396 pièces en brique rouge composent la façade de la maison COB. (©Enzo Legros/Actu Toulouse)
Depuis la rue, personne ne peut entrevoir l’intérieur des chambres, situées à l’étage. De l’intérieur, malgré les apparences, la lumière ne manque pas dans la maison exposée sud-est. « La double peau donne un teint rouge naturel », précise la propriétaire en pleine visite.
L’intérieur des chambres de la maison COB, à l’abri des regards. (©Alexandre Le Gratiet)
Un vide de 30 centimètres a été laissé entre les fenêtres et les briques foraines. « Avec les reflets des fenêtres, il n’y a plus du tout de vis-à-vis la journée et on peut laisser tout ouvert sans crainte », indique Anaïs Magnabal.
Une structure moderne et artistique
Le rez-de-chaussée aussi est invisible depuis la route, pour une bonne raison une nouvelle fois. Pour rentrer dans la maison, Anaïs descend tous les jours quelques marches. Le salon est légèrement plus bas que la rue. Seul le haut de la large baie vitrée de l’espace de vie est à hauteur de vue de l’extérieur. « J’ai installé du bambou dehors pour que le rez-de-chaussée soit aussi caché et donner un aspect de flottaison à la double peau », détaille l’architecte indépendante.
La baie vitrée du salon est masquée par un épais mur de bambou. (©Alexandre Le Gratiet)
La maison COB n’est pas uniquement une prouesse d’innovation. Sa créatrice a voulu en faire un lieu de vie réincarnant l’architecture de sa région. « Je voulais que la double peau se lise comme un tableau depuis la rue », raconte-elle en face de l’œuvre.
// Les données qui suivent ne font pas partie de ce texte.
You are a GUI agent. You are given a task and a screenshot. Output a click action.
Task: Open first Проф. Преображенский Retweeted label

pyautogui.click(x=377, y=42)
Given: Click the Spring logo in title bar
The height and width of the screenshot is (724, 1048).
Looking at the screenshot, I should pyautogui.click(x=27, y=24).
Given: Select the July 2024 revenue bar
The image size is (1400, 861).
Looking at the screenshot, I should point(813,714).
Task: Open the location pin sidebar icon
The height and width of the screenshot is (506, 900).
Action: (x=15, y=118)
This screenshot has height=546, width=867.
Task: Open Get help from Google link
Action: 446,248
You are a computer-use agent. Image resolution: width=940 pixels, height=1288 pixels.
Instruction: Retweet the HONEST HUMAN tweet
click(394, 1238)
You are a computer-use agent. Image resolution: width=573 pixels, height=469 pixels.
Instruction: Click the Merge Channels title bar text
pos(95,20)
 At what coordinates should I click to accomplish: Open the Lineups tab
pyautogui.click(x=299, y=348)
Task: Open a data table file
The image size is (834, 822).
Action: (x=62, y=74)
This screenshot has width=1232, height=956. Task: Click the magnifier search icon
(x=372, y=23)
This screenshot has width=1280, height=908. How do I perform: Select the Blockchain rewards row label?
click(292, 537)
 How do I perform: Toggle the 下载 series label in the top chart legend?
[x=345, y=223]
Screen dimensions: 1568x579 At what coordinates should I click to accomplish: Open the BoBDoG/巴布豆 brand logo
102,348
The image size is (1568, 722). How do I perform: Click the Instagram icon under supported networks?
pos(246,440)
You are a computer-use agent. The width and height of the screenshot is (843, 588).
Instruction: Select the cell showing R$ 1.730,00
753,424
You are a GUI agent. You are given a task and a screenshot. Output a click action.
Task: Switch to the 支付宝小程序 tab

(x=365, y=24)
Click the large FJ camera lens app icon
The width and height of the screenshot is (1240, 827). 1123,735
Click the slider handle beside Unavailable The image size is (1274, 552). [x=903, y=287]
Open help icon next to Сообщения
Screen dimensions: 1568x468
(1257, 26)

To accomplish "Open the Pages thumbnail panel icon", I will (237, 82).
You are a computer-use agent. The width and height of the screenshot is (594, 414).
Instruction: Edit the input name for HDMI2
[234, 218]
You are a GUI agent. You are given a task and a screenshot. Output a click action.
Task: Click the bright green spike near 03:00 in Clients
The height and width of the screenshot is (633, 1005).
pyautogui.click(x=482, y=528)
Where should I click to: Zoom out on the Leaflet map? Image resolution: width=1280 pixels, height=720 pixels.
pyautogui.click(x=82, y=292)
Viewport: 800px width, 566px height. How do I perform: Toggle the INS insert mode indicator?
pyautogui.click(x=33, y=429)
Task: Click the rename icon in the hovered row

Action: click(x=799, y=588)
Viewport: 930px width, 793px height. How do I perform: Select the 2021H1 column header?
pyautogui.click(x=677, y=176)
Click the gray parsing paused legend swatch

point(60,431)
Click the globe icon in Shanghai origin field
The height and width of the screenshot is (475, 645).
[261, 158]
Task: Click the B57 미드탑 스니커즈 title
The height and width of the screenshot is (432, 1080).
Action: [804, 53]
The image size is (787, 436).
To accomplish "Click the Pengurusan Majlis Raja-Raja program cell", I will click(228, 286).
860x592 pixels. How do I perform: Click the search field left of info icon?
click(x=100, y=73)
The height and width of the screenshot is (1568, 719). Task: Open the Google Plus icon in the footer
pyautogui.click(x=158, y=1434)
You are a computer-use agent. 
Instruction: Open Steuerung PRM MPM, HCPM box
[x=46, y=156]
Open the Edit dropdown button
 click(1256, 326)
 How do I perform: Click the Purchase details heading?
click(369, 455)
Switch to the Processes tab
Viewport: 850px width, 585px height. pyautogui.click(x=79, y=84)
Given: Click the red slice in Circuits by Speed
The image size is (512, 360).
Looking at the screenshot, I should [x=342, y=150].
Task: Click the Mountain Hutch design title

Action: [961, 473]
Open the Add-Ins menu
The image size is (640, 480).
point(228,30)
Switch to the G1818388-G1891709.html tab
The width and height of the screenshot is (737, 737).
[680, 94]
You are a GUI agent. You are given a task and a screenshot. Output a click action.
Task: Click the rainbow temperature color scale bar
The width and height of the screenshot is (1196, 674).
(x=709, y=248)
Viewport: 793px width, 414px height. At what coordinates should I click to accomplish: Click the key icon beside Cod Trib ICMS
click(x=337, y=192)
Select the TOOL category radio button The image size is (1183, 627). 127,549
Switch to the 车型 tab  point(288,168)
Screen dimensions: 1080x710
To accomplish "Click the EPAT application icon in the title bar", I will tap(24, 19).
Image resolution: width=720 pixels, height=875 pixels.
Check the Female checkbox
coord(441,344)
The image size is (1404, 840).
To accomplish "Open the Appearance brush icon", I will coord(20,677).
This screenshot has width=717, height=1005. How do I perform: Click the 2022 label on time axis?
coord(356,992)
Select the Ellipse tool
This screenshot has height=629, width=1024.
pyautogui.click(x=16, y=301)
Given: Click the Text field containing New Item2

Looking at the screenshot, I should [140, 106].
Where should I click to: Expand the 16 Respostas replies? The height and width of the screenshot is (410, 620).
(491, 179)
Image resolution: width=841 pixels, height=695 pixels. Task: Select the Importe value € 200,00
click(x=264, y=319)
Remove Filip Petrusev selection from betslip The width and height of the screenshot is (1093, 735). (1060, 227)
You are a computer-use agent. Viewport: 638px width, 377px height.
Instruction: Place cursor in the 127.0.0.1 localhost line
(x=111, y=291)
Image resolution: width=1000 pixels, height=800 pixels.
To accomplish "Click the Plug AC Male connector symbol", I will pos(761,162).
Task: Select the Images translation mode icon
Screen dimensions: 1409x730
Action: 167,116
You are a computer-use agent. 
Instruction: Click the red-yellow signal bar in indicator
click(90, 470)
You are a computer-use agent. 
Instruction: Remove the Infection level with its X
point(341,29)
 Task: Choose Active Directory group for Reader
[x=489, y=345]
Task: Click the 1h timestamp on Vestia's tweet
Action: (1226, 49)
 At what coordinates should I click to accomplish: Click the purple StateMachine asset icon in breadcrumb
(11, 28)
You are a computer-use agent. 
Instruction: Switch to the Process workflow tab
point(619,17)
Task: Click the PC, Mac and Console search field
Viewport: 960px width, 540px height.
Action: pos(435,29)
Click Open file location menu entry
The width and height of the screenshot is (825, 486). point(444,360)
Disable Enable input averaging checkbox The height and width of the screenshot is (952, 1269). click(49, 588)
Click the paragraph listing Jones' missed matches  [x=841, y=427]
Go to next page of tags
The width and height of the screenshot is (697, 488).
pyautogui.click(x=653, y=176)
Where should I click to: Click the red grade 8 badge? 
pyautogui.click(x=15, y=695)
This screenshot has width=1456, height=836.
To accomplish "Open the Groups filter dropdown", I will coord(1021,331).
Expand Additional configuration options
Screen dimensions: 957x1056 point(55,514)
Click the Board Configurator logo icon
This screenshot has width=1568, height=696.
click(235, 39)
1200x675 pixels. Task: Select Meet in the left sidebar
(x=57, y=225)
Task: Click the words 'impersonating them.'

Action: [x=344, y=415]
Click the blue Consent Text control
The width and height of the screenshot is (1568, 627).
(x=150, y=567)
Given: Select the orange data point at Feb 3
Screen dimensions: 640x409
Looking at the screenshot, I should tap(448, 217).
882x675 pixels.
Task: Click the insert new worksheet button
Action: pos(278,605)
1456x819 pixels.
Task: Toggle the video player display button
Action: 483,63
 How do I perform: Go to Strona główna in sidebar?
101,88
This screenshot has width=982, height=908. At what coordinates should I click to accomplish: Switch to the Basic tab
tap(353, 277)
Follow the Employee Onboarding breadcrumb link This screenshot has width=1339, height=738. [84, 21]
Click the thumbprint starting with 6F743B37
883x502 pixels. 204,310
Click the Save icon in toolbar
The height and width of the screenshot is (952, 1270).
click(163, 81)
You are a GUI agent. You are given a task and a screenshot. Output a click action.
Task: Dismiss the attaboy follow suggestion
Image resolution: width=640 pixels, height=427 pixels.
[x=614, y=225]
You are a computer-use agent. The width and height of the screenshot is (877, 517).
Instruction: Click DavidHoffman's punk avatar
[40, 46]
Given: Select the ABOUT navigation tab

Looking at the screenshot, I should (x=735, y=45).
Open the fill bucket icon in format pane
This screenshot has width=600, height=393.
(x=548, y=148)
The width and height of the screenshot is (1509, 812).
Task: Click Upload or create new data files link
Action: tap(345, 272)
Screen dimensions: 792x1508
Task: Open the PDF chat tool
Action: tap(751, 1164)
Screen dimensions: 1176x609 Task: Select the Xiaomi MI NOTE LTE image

Un chez-soi bâti à la main
À l’intérieur, Anaïs Magnabal a implanté plusieurs clins d’œil dans cet espace de vie qui lui sert d’atelier d’architecture, collé à son domicile.
Le salon de la Maison COB, avec le clin d’œil à la façade en brique foraine. (©Alexandre Le Gratiet)
« Le bois du meuble de la télé vient d’un sapin mort qu’il y avait sur la parcelle, les escaliers sont fait à partir d’un chêne qui était tombé chez un membre de la famille », confie-t-elle. Jusqu’au dernier détail, l’architecte a confectionné le tout de ses propres mains. Aujourd’hui, elle loue les chambres de l’étage de la maison COB à des locataires, et travaille au rez-de-chaussée sur une thèse sur le concept de la double peau, reprenant son travail.
Elle envisage de déposer un statut de propriété intellectuelle sur sa construction, pour en faire sa marque de fabrique. En revanche, elle prévient, elle ne fera jamais des maison COB n’importe où. « Chaque projet doit rentrer dans le cadre qui l’entoure », rappelle la passionnée d’architecture.